La consapevolezza del danno prodotto è assolutamente presente nei gruppi parlamentari del Pd e nella sua base. Basta andare nei circoli per cogliere quanto sia una ferita aperta. Quelle vicende drammatiche hanno dato il segno di un partito che non era in grado di sostenere le decisioni che assumeva. Ma non c’è stata nessuna volontà che precostituiva lo sbocco politico del governo con il centrodestra. Anche la vicenda di Marini non va rimossa: la direzione aveva votato all’unanimità un mandato pieno al segretario per tentare una condivisione ampia su un nome di garanzia al Colle. E di fronte al nome di Marini, esponente autorevole del Pd, abbiamo assistito già al voto di un partito che non era in grado di mantenere la parola. A questo si sono sommati altri errori. Io per esempio avrei preferito che nella rosa dei nostri nomi vi fosse anche Stefano Rodotà. Poi siamo passati a Prodi: che però era il nome che qualche giorno prima Berlusconi aveva dichiarato irricevibile. Non siamo stati credibili. Oggi non mi interessa tanto scoprire chi siano stati quei 101. Compito della politica è capire perché siamo arrivati a quel collasso. Dobbiamo riflettere, per evitare che succeda in futuro e per ricostruire un rapporto più sereno nel gruppo dirigente sul terreno delle regole condivise.

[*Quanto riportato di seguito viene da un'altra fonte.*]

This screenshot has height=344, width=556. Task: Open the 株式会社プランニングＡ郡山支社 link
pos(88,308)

Civati, altro candidato al congresso, dice che Berlusconi dev’essere eleggibile perché diversamente cadrebbe il governo. È così?

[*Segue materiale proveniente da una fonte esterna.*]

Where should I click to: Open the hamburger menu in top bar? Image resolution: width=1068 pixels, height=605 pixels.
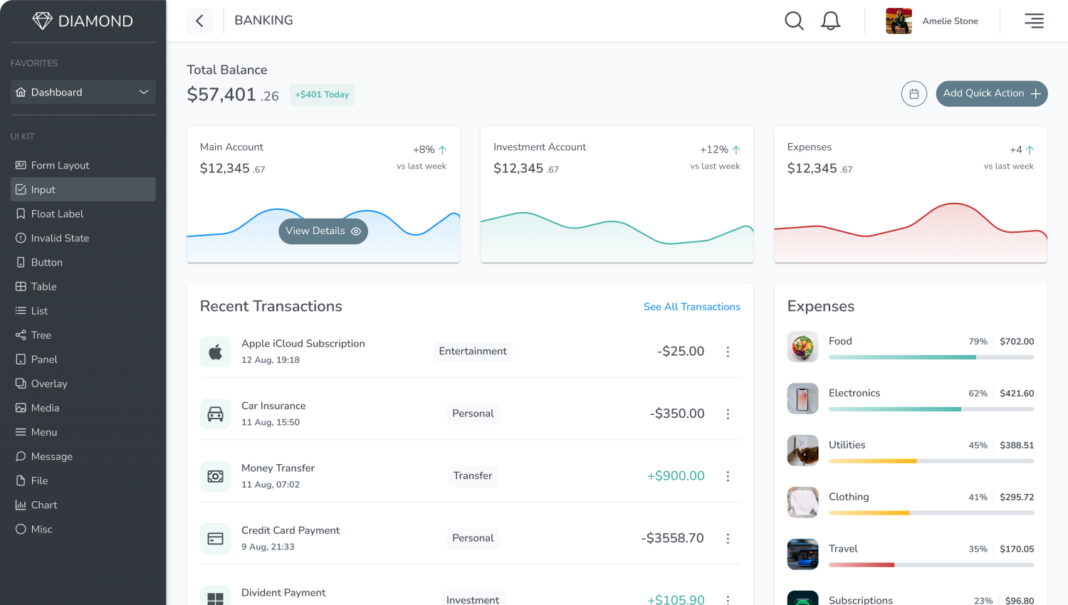pos(1034,21)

Ma no. E c’è qualcosa di stonato tra l’agenda della politica di oggi e il fatto che invece dovremmo essere alla prese con temi che investono come un tornado questo paese, che rischia di non reggere all’urto della crisi più devastante degli ultimi anni. Dalla sinistra europea arrivano segnali fondamentali. Il presidente Hollande ha fatto un discorso storico, un investimento che la Francia non aveva mai fatto nel processo di integrazione politica dell’Europa. E poi le riflessioni che arrivano da Lipsia, dall’appuntamento dell’Spd, sul rilancio della critica a un modello di sviluppo, a un capitalismo finanziario che ha finito per dominare l’economia reale ma anche i diritti e le libertà degli individui: temi che riguardano le prospettive del mondo, oltreché dell’Europa. Di fronte a tutto questo, noi ci chiediamo se la giunta delle elezioni del senato deve votare in ragione di una legge del ’57 dopo che per tre volte il parlamento, a torto o a ragione, ha dichiarato Berlusconi eleggibile. Il buon senso ci dice che i nodi politici di fondo del paese non si possono risolvere attraverso procedure regolamentari. Né quello di una destra non europea segnata dall’egemonia mediatica di questo suo tycoon, né quello di un movimento anch’esso anomalo come l’M5S. Si deve mettere in campo un’iniziativa politica, parlo del ruolo del Pd, perché il paese torni a fidarsi di noi e nella possibilità dell’alternativa che non abbiamo realizzato fin qui.

Se diventerà segretario, quale sarà il suo Pd?

Un grande partito popolare e nazionale che riscopre il senso della sua identità, e si concentra molto meno sul potere e molto di più sulle persone e sulle idee.